Combined measurement of perfusion, venous oxygen saturation, and skeletal muscle T(2)* during reactive hyperemia in the leg

BACKGROUND: The function of the peripheral microvascular may be interrogated by measuring perfusion, tissue oxygen concentration, or venous oxygen saturation (SvO(2)) recovery dynamics following induced ischemia. The purpose of this work is to develop and evaluate a magnetic resonance (MR) technique for simultaneous measurement of perfusion, SvO(2), and skeletal muscle T(2)*. METHODS: Perfusion, Intravascular Venous Oxygen saturation, and T(2)* (PIVOT) is comprised of interleaved pulsed arterial spin labeling (PASL) and multi-echo gradient-recalled echo (GRE) sequences.

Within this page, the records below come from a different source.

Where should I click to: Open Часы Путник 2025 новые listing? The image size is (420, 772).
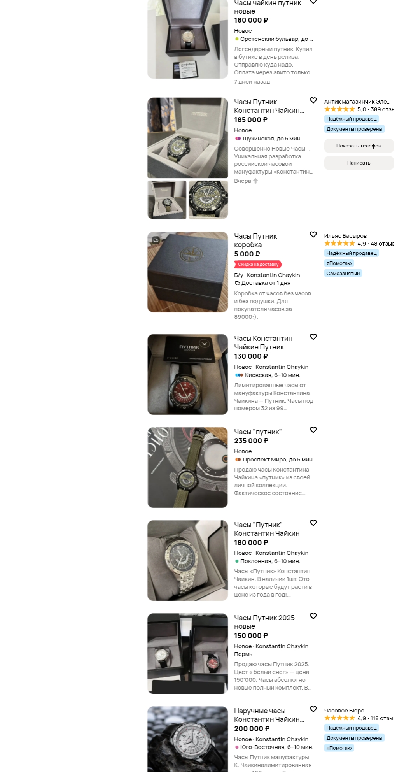click(x=264, y=622)
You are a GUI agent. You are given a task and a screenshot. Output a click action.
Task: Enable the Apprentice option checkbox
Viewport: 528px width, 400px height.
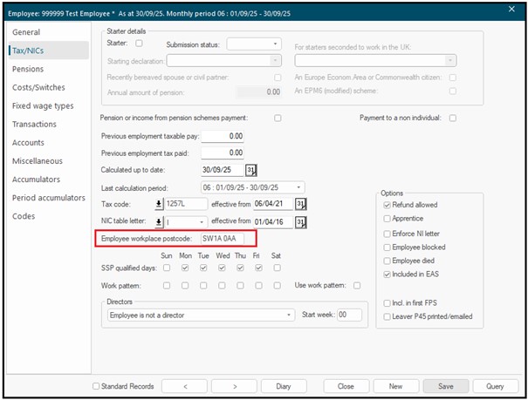tap(387, 219)
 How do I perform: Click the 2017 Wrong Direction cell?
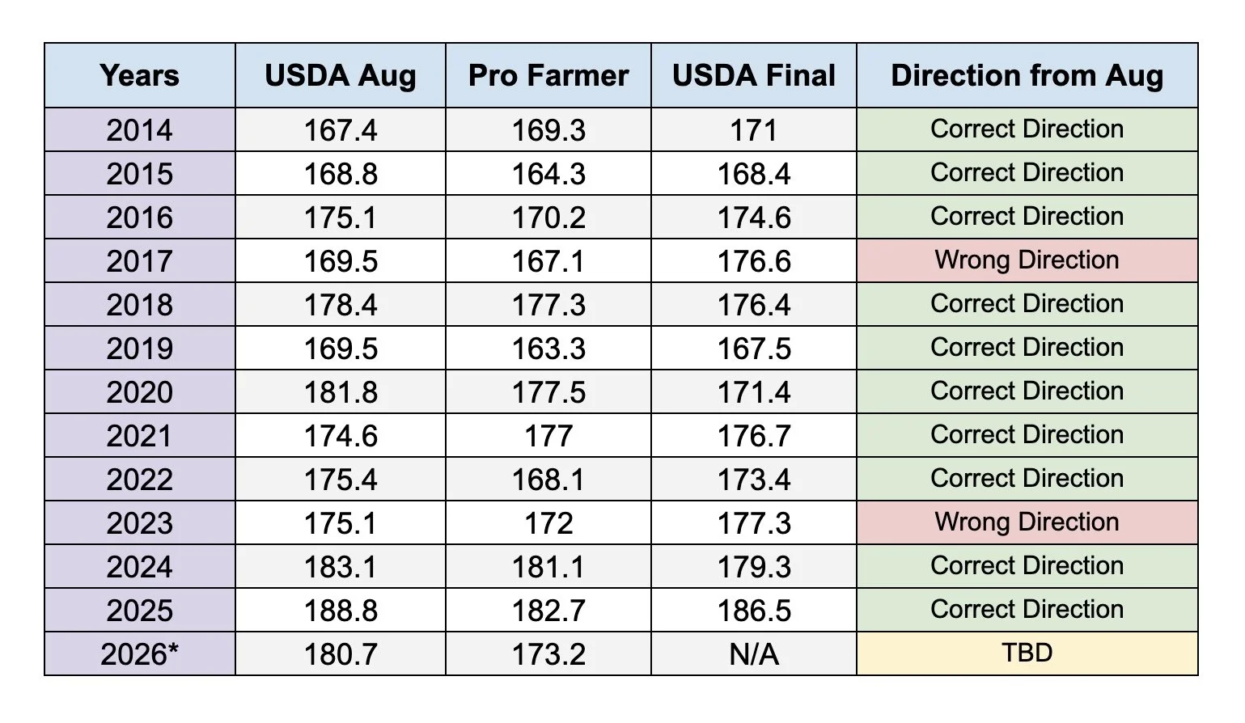1027,260
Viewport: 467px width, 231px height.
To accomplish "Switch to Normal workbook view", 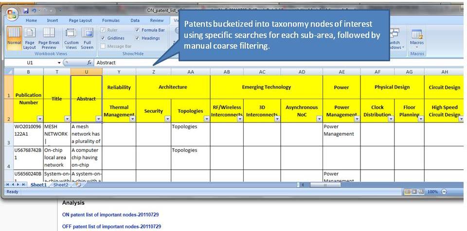I will (x=14, y=37).
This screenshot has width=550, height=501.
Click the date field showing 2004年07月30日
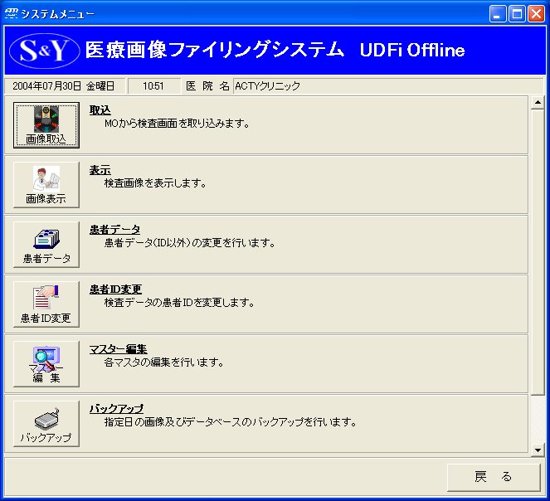tap(65, 85)
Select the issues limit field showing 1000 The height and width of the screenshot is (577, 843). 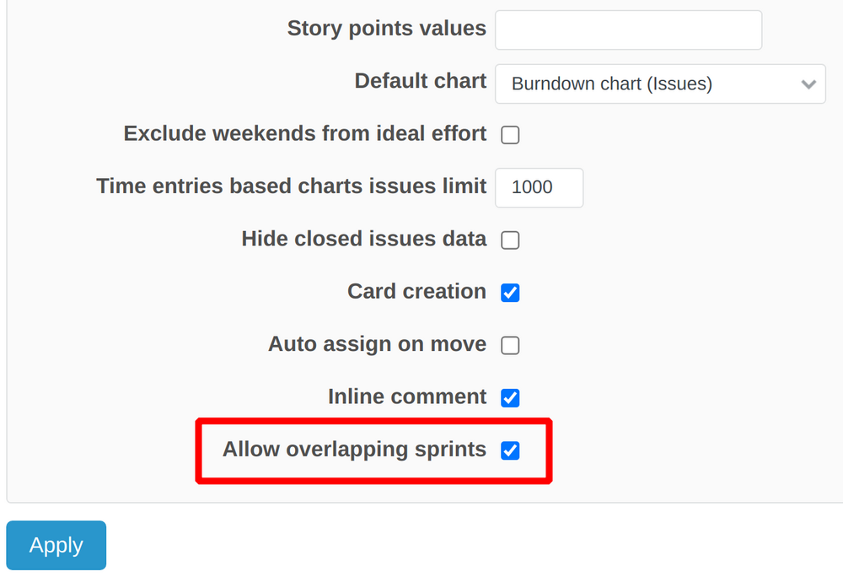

During the PASL post-labeling delay, images are acquired with a multi-echo GRE to quantify SvO(2) and T(2)* at a downstream slice location. Thus time-courses of perfusion, SvO(2), and T(2)* are quantified simultaneously within a single scan. The new sequence was compared to separately measured PASL or multi-echo GRE data during reactive hyperemia in five young healthy subjects. To explore the impairment present in peripheral artery disease patients, five patients were evaluated with PIVOT. RESULTS: Comparison of PIVOT-derived data to the standard techniques shows that there was no significant bias in any of the time-course-derived metrics. Preliminary data show that PAD patients exhibited alterations in perfusion, SvO(2), and T(2)* time-courses compared to young healthy subjects. CONCLUSION: Simultaneous quantification of perfusion, SvO(2), and T(2)* is possible with PIVOT. Kinetics of perfusion, SvO(2), and T(2)* during reactive hyperemia may help to provide insight into the function of the peripheral microvasculature in patients with PAD.